Bosco Ntaganda a été l’un des principaux artisans des violences qui ont « décimé » le nord-est de la République démocratique du Congo en 2002 et 2003, a affirmé mercredi la procureure de la Cour pénale internationale à l’ouverture du procès pour crimes contre l’humanité de l’ancien chef de guerre.
« Bosco Ntaganda était un des commandants les plus importants et a ordonné des attaques et la mort » de civils, a affirmé la procureure Fatou Bensouda devant la cour à La Haye: « cette affaire concerne la violence qui a décimé la région de l’Ituri, tuant des centaines de civils, en laissant des milliers vivre de rien dans la forêt ». D’une voix presque inaudible et dans sa langue natale, le kinyarwanda, l’accusé, vêtu d’une chemise blanche et d’une cravate grise rayée, a répété qu’il plaidait « non coupable de toutes les charges retenues ».
Bosco Ntaganda, 41 ans, est accusé de 13 crimes de guerre et cinq crimes contre l’humanité, dont des meurtres, pillages, attaques contre des civils, viols et esclavage sexuel. L’accusé était chef adjoint de l’état-major général des Forces patriotiques pour la libération du Congo (FPLC), milice à prédominance Hema qui visait, selon l’accusation, les populations perçues comme appartenant aux ethnies Lendu, Bira et Nande.
Un civil lendu, le témoin P-106, a ainsi découvert en février 2003 dans un champ de bananes les corps de sa femme et de ses quatre enfants, raconte la procureure : son jeune fils avait été éviscéré et égorgé, tout comme sa femme. Sa fille, un bébé de sept mois, avait la tête fracassée.
« La population a été traumatisée par les violences sexuelles », a ajouté Fatou Bensouda, sous le regard impassible de l’accusé, qui a gardé sa fine moustache emblématique. M. Ntaganda est le premier accusé en droit pénal international qui doit répondre de viols et esclavage sexuel commis sur des enfants de sa propre milice.
Les viols étaient organisés à « si grande échelle » que des antibiotiques contre les maladies sexuellement transmissibles ont été distribués à plusieurs reprises aux soldats, a affirmé Nicole Samson, une représentante du bureau du procureur.
Pour l’ONG Human Rights Watch, « le viol, les violences sexuelles, l’esclavage sexuel sont vraiment utilisés comme une arme de guerre au Congo », a affirmé Géraldine Mattioli-Zeltner. « Les violences sexuelles sont difficiles à prouver parce qu’il est difficile d’obtenir le témoignage de victimes, qui peuvent faire face à une stigmatisation dans leurs communautés », a ajouté cette experte en justice internationale.
L’accusation s’appuie notamment sur des extraits vidéos de l’époque, des photos, des cartes et des analyses médico-légales, dont celle du crâne d’un enfant âgé de 12 à 17 ans au moment de sa mort. Si l’accusation a eu la parole mercredi, les représentants des victimes et l’avocat de M. Ntaganda doivent s’exprimer jeudi, tout comme l’accusé lui-même. Le premier témoin comparaîtra le 15 septembre.
AFP / S.A.
Le fugitif le plus recherché dans la région des Grands Lacs
Devenu général dans l’armée congolaise de 2007 à 2012, Bosco Ntaganda était le fugitif le plus recherché dans la région des Grands Lacs jusqu’à ce qu’il se rende, de manière inopinée, à l’ambassade américaine de Kigali, au Rwanda, en mars 2013, pour demander son transfert à la CPI.
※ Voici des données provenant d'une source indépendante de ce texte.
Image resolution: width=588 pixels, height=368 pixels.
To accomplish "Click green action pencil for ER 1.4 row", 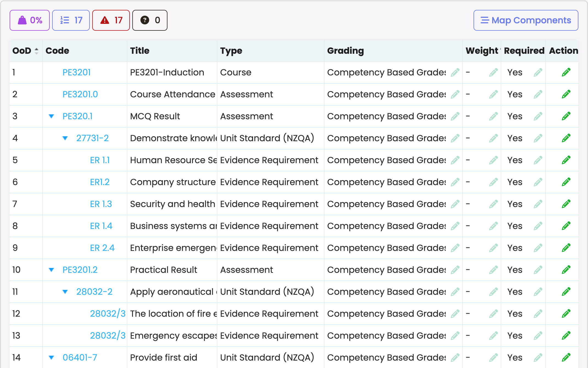I will [566, 226].
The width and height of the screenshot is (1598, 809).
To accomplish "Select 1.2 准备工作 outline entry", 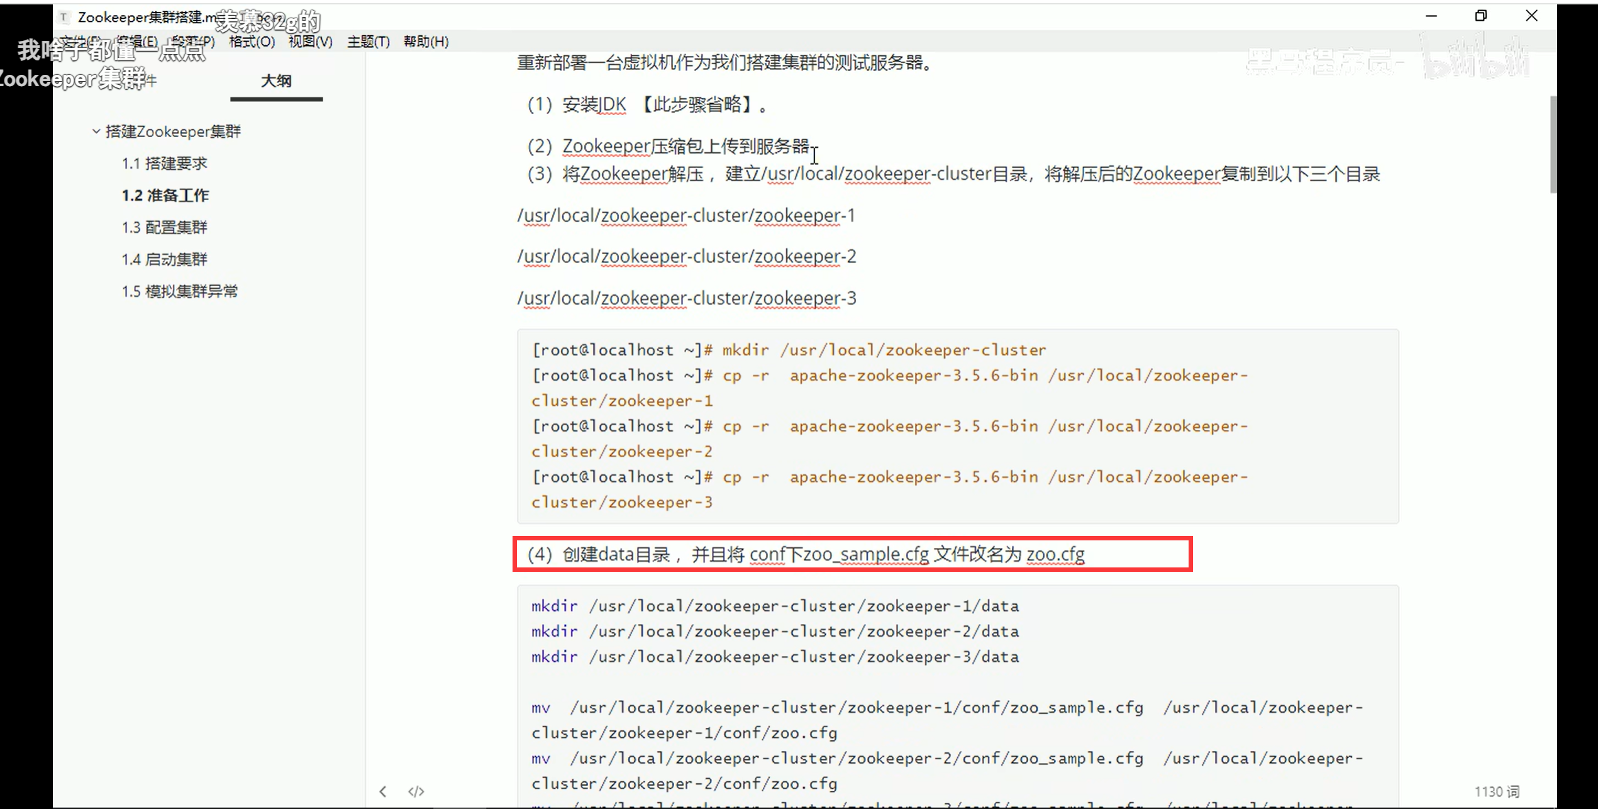I will point(165,196).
Même s’il n’est poursuivi que pour les violences en Ituri en 2002 et 2003, Bosco Ntaganda a été de toutes les guerres qui ont déchiré la région, du génocide des Tutsi au Rwanda (1994) à la dernière rébellion du Mouvement du 23 mars (M23).
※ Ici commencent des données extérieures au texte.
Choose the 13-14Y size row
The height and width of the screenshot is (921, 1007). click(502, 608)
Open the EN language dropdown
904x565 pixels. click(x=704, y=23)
« Il ne s’agit pas du procès d’un groupe ethnique, c’est le procès d’un individu qui a profité des tensions ethniques en Ituri à des fins personnelles, pour atteindre le pouvoir et la richesse », a affirmé Mme Bensouda.
Ces conflits, qui ont impliqué les armées d’au moins six nations africaines dans cette région riche en minerais, ont entraîné des violences inouïes sur les civils, ont causé la mort de trois millions de personnes, selon les ONG, et créé une instabilité profonde dans l’Est congolais.